### Data provided:

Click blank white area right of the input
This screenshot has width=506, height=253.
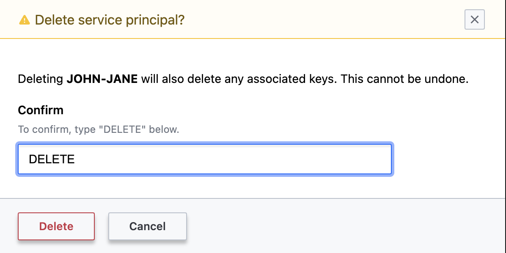click(448, 159)
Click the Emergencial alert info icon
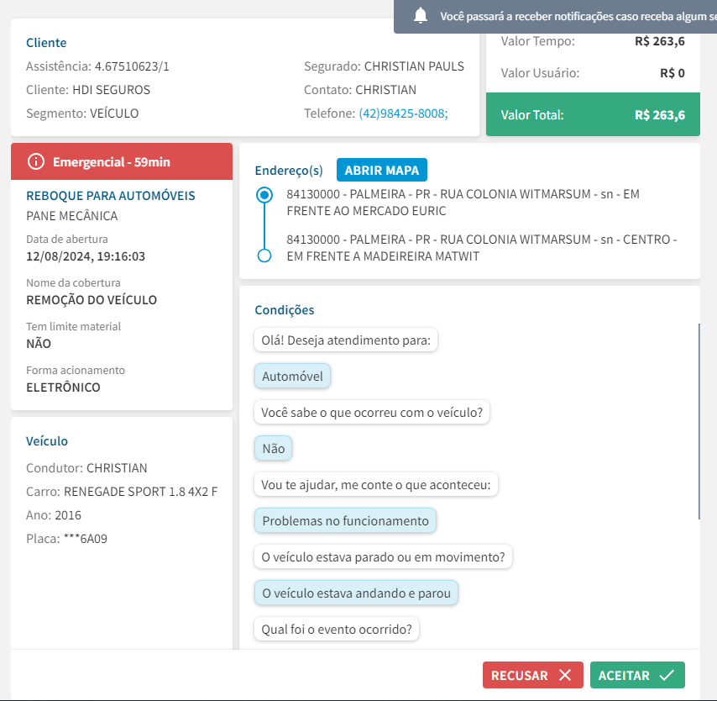This screenshot has width=717, height=701. (x=35, y=161)
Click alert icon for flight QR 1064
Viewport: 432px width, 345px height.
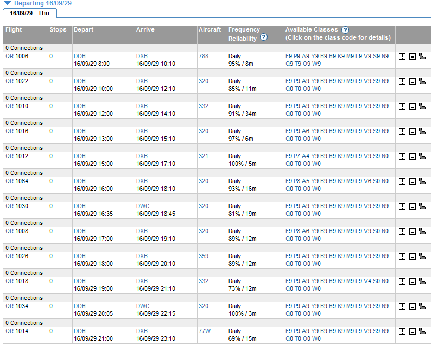click(402, 181)
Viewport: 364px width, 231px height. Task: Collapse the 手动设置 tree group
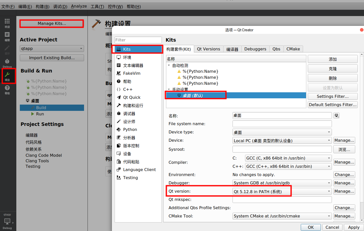click(169, 89)
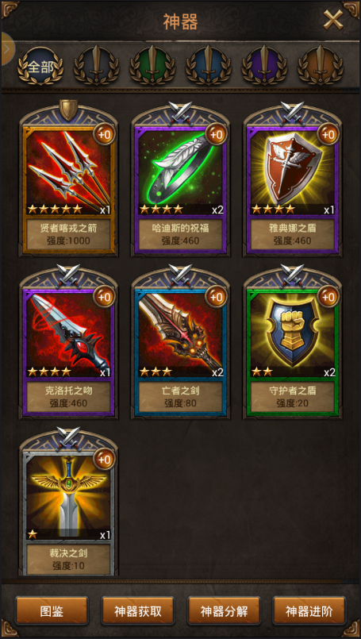361x639 pixels.
Task: Select the 全部 filter tab
Action: click(40, 65)
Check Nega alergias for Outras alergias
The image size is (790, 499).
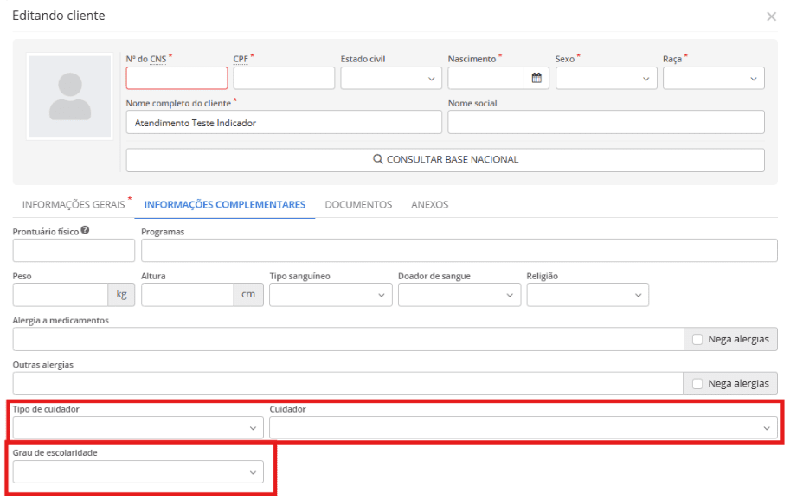pos(697,383)
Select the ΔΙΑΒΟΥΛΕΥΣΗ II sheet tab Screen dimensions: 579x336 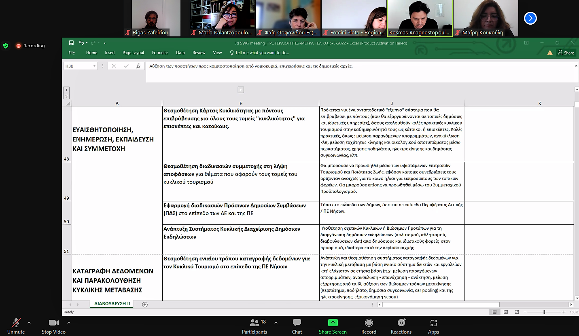112,304
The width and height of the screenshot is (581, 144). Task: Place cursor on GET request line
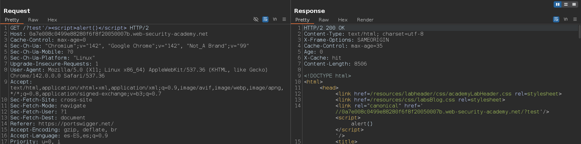pyautogui.click(x=79, y=28)
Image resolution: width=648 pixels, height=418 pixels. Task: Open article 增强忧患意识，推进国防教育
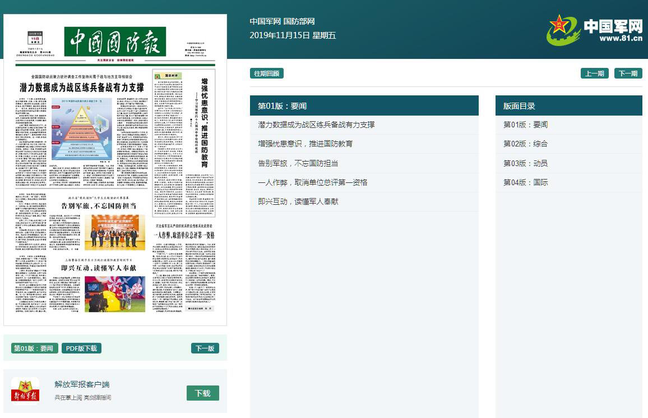point(305,144)
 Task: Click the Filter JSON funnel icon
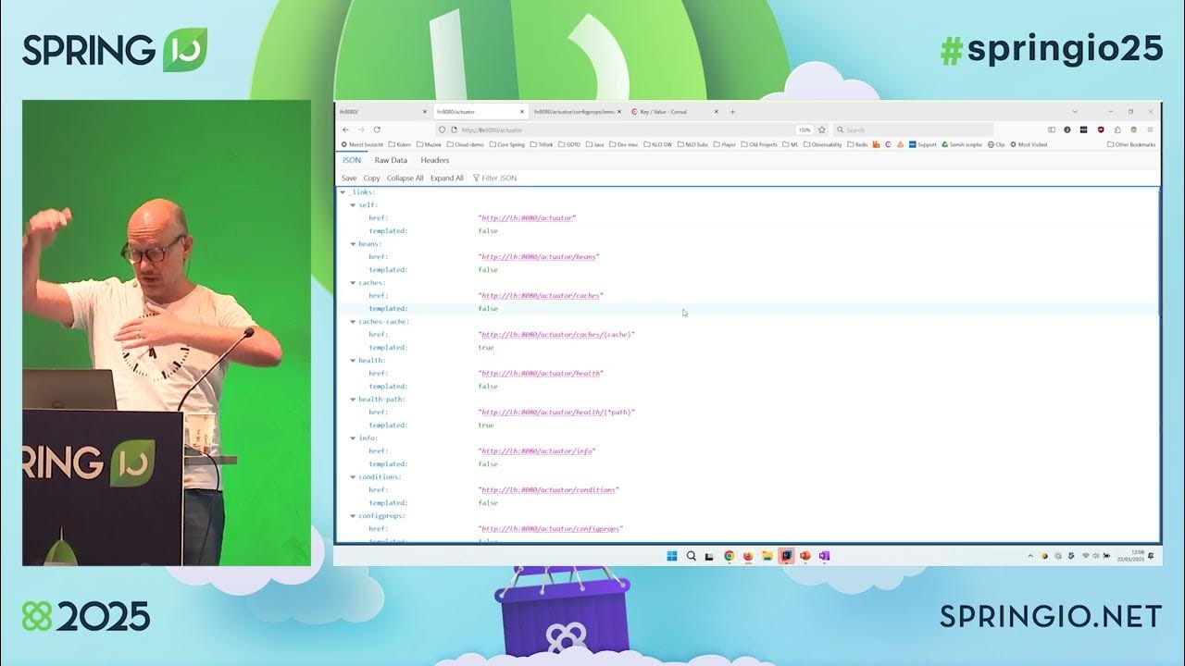[476, 178]
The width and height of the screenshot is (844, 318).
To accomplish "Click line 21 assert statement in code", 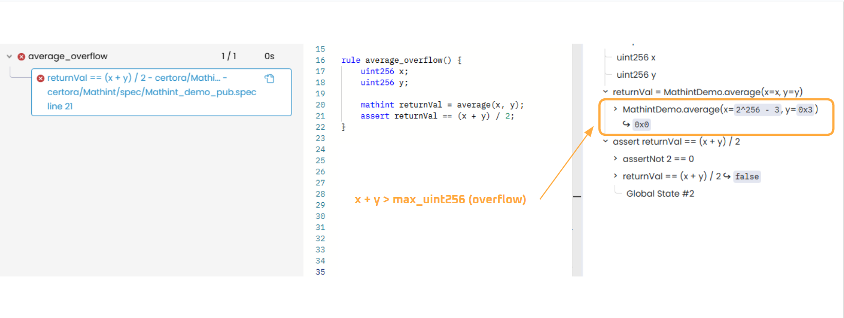I will [x=437, y=116].
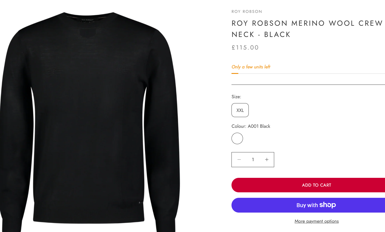Click the orange stock level progress bar
The image size is (385, 232).
235,73
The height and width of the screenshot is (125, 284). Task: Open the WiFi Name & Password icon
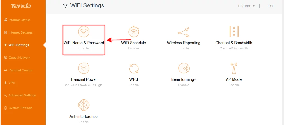[x=83, y=32]
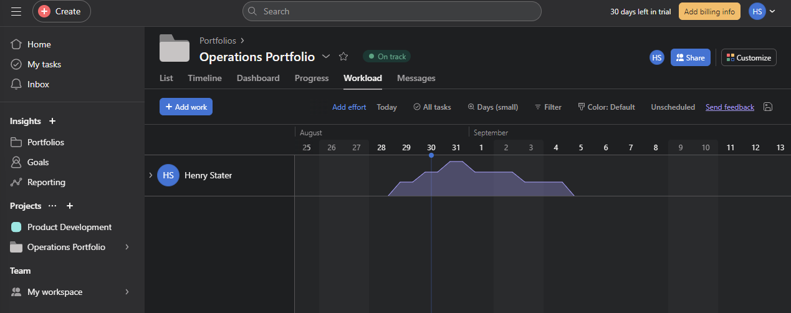Click the Add work button

(x=186, y=107)
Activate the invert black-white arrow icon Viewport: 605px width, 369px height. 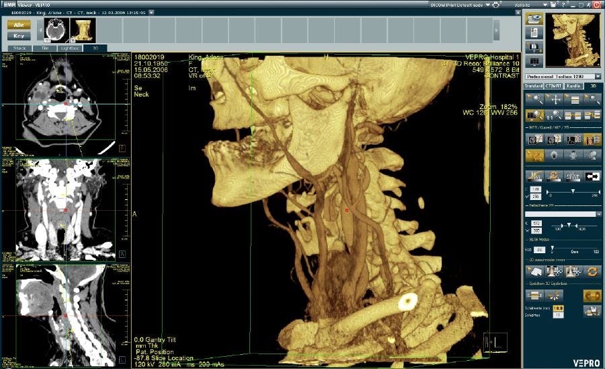point(592,176)
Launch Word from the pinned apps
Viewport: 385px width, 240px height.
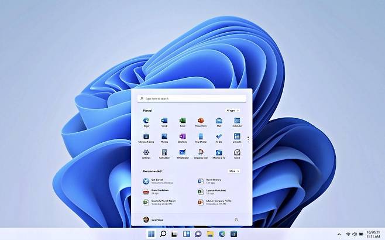pyautogui.click(x=164, y=121)
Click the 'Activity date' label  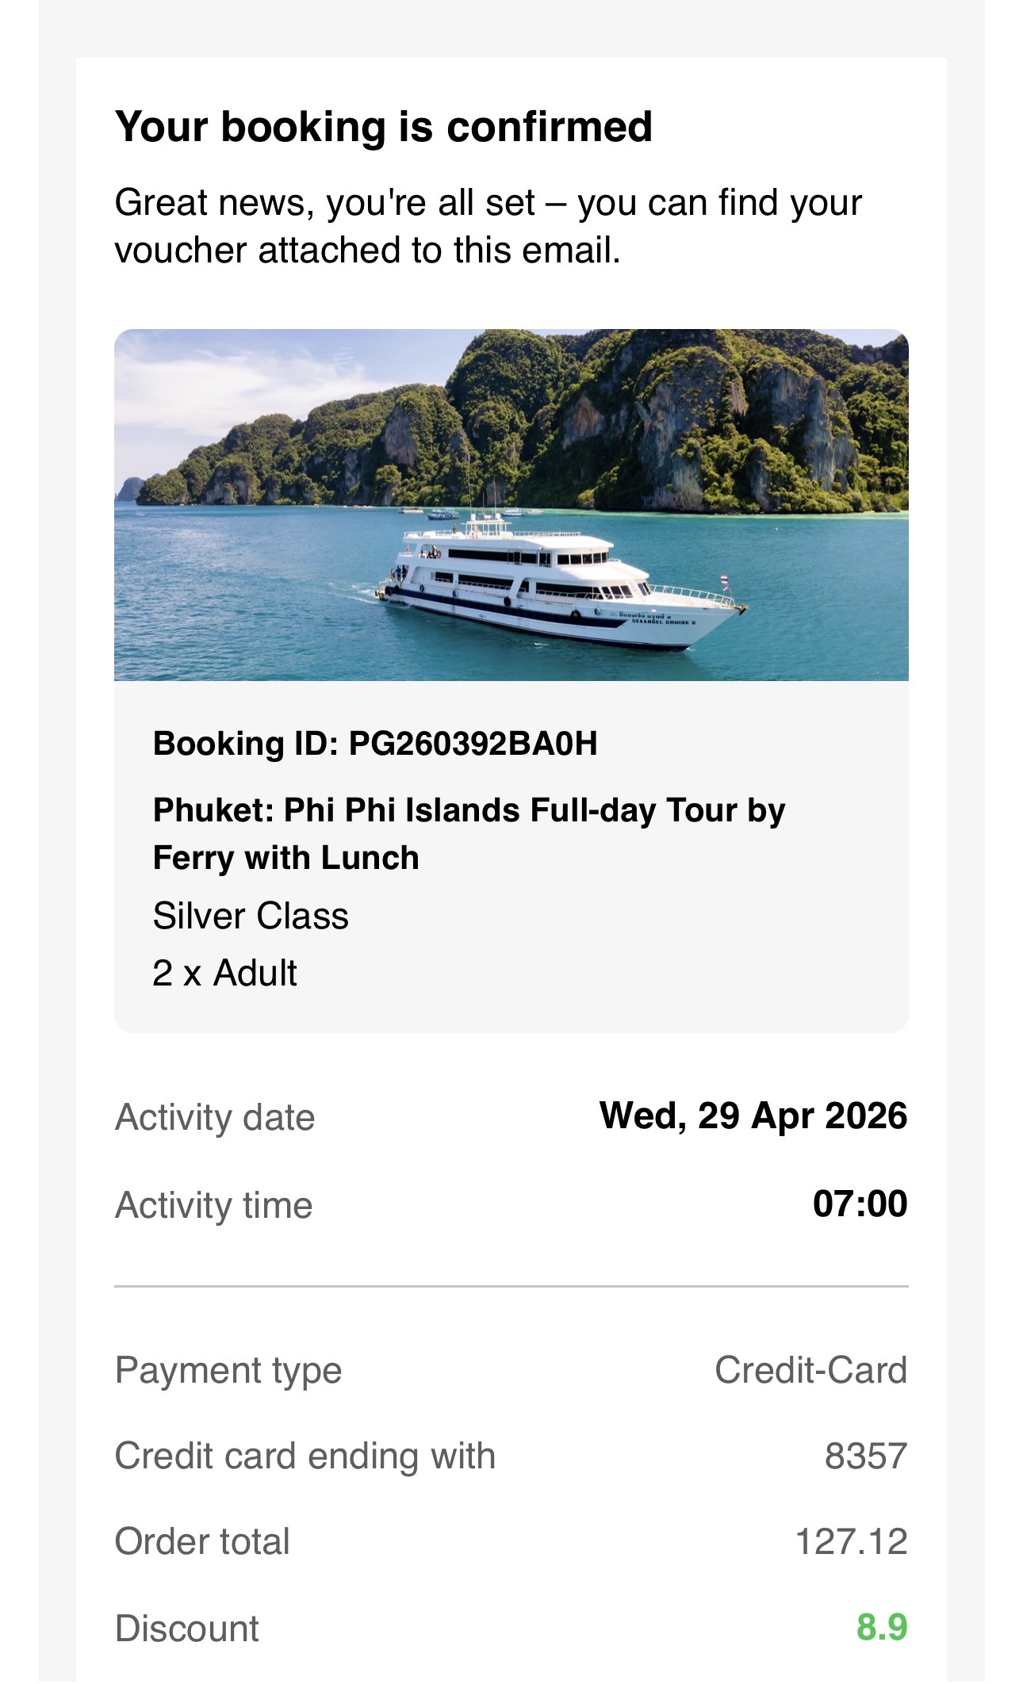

### How to complete this task:
Beginning with the line containing "Launch Word from the pinned apps" and ending with the last line of the material, output each line exactly; do not include pictures.

### Response area:
Launch Word from the pinned apps
Viewport: 385px width, 240px height.
pyautogui.click(x=164, y=121)
Click the 'Activity date' label  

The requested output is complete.